Insonnia, la giornata degli zombie

cinghialeDue ore di sonno, forse meno. E la giornata è ancora lunga. E non so come tenere aperti gli occhi. Ormai solo la rassegnazione e l’assenza di turbamento mi fanno evitare di dare testate contro il muro. L’atarrassia si è impossessata di me. Perché capita, ogni tanto di non dormire. Il perché è presto detto. Siamo andati a cena fuori. E quando vado a cena fuori, di solito non dormo mai bene. Il ristorante era ottimo per festeggiare il nostro anniversario. Un antipasto e un risotto.
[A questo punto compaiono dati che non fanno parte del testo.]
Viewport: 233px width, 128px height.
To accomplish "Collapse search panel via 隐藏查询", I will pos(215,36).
Più un morellino di scansano in due che non abbiamo neanche finito. Non siamo più gli sbevazzoni di una volta. Il dolce lo abbiamo saltato.
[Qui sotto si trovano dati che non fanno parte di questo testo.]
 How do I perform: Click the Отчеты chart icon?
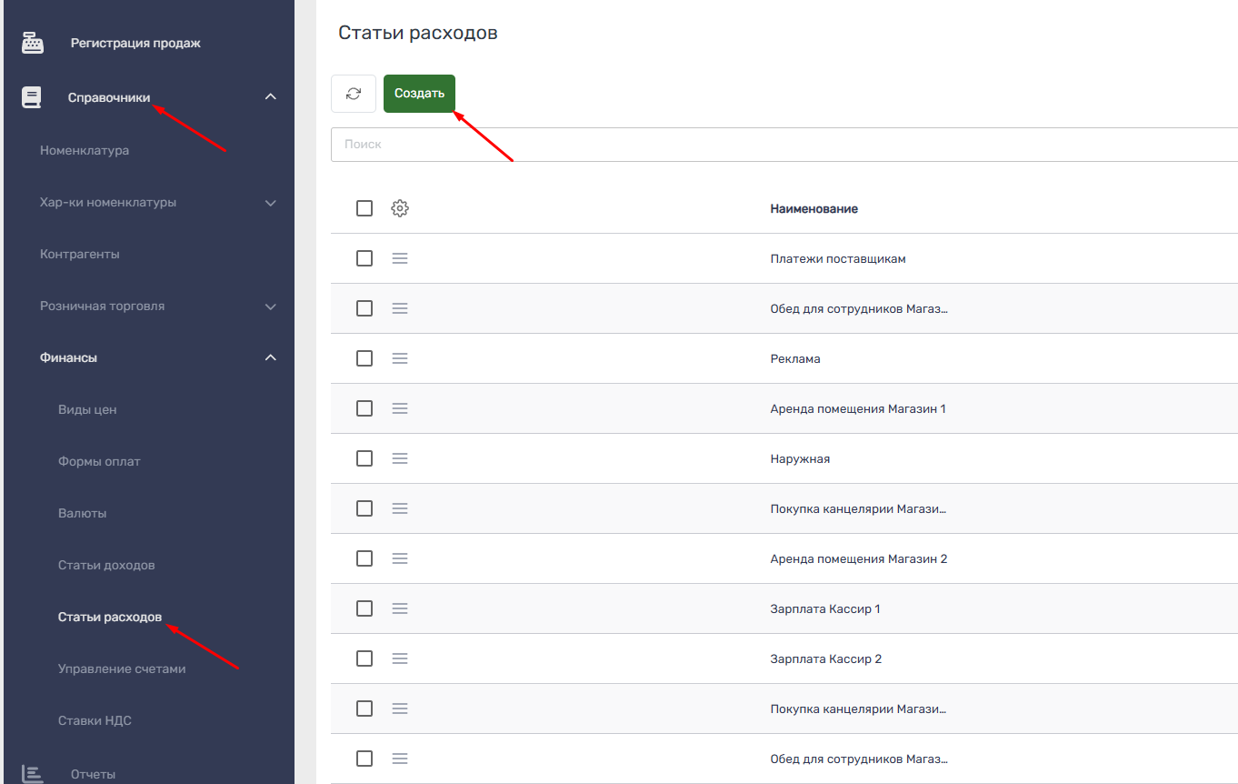tap(33, 774)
Siamo usciti di casa alle 8.45. Ci mettiamo sempre una vita a prepararci. Ma dopo un paio d’ore al massimo eravamo già di ritorno. Il gnappo alle 11 era a letto. E con i ritmi vacanzieri, visto che l’asilo non è ancora iniziato, è nella media estiva. Al mare andava a letto anche più tardi. La luce in camera l’abbiamo spenta che sarà stata mezzanotte e venti. Ma per addormentarmi ci ho messo un po’. Gira che ti rigira nel letto. Avevo mangiato di più del solito, è normale. C’era il cinghiale della pubblicità che si era messo sopra la pancia. Boh, sarà passata un’ora, forse un’ora e mezza. Non riesco mai a calcolare il tempo che passa quando non prendo sonno. L’unica sarebbe guardare l’orologio del cellulare. Ma evito, sarebbe peggio. Mi metto il cuore in pace. Cerco di non pensare. E aspetto Morfeo. Che arriva esattamente con il primo risveglio del gnappo.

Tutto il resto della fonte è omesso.